Quelle est la réelle portée de ces mesures?

C'est difficile d'estimer leur efficacité, du moins dans l'immédiat. Chose certaine, leur emprise sur le marché des armes illicite est limitée. Or, du côté américain, une grande proportion des crimes violents est perpétrée avec des armes qui proviennent du vol ou du marché noir. Par ailleurs, sécuriser le contrôle des armes aux États-Unis demeure très ardu en raison des réticences des membres du Congrès à légiférer sur cette question. Ces réticences s'expliquent en grande partie par l'influence qu'exerce l'industrie des armes à feu sur le gouvernement. Les lobbies pro-armes, quasi inébranlables, sont aussi puissants que rentables. Parmi les plus influents, la National Rifle Association n'hésite pas à financer les campagnes électorales. Certains membres de la Chambre des représentants ne sont pas si hostiles à l'égard du contrôle des armes. Seulement, en affirmant leur position, ils craignent de se mettre à dos des tranches importantes d'électeurs. Barack Obama est conscient de ce blocage. Dans ce contexte, faire adopter un projet de loi aurait été impossible. Présentement, son objectif n'est pas tant de modifier la réglementation que de jeter les bases d'un mouvement social fort. Pour y parvenir, il lui reste la voie du décret présidentiel. Ses directives ne modifiant pas la loi, leur portée est limitée. Elles servent davantage de point de départ à une solide prise de conscience qu'à un réel changement. Durant la dernière année de son mandat, le président voudra faire avancer ce dossier le plus possible. Il s'agira pour lui d'enjoindre d'autres parties prenantes de militer, comme le fait déjà le sénateur de l'État de New York, Charles Schumer, en faveur d'un meilleur contrôle des armes à feu. Il doit aussi convaincre les citoyens de se saisir de cet enjeu. Bref, dans la prochaine année, le travail de Barack Obama consiste à amorcer et à nourrir un changement de société (un mouvement de la base ou grassroot) partout aux États-Unis. C'est la clé ici pour accéder à un réel changement.


Mais les mesures du président semblent diviser la population. Peut-il vraiment compter sur l'appui des citoyens?

Il est clair que la culture du port d'arme est très enracinée aux États-Unis.
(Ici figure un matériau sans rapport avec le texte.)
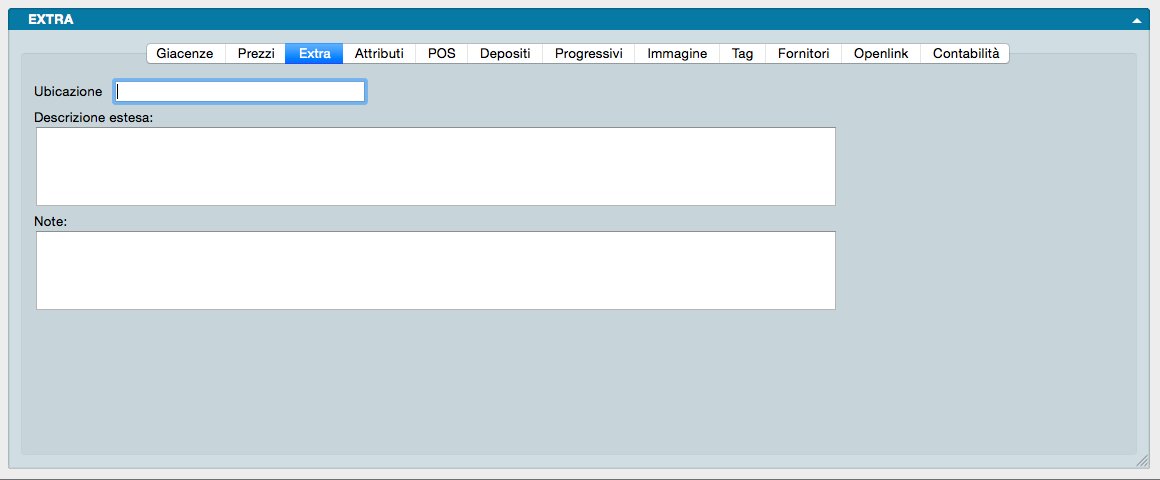Switch to the Giacenze tab

(x=185, y=54)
Il est aussi vrai que la vente d'armes à feu a augmenté depuis l'annonce des mesures proposées par la Maison-Blanche. Pourtant, en parallèle, les mentalités changent. Le pourcentage d'Américains partisans d'un resserrement du contrôle des armes est en hausse. Il y a quelques années, ils étaient moins de 50%. Or, un récent sondage publié par CNN/ORC chiffre à 67% la part de citoyens qui est d'accord avec le plan Obama. Selon moi, la fusillade de Newton, où 20 enfants ont été tués dans une école primaire en 2012, a marqué un tournant dans le courant social. La mort de ces tout-petits ne survenait pas dans un contexte de guerre civile, mais dans le cadre de la vie quotidienne. Cela a choqué l'opinion publique. Pour plusieurs, la limite de l'acceptable venait d'être atteinte. À mon avis, le président Obama choisit le bon moment pour faire avancer sa cause. En général, les citoyens sont mûrs pour accueillir ses propositions. Évidemment, les renversements sociaux ne se font pas du jour au lendemain. Prenez la réforme de la santé. Plus de 20 ans ont été nécessaires entre les idées lancées par Bill Clinton, dans les années 1990, et l'entrée en vigueur de l'«Obamacare», en janvier 2014. Ce sera pareil pour le contrôle des armes à feu. Il y aura une série de reculs et d'avancées, qui demanderont du temps et de la patience.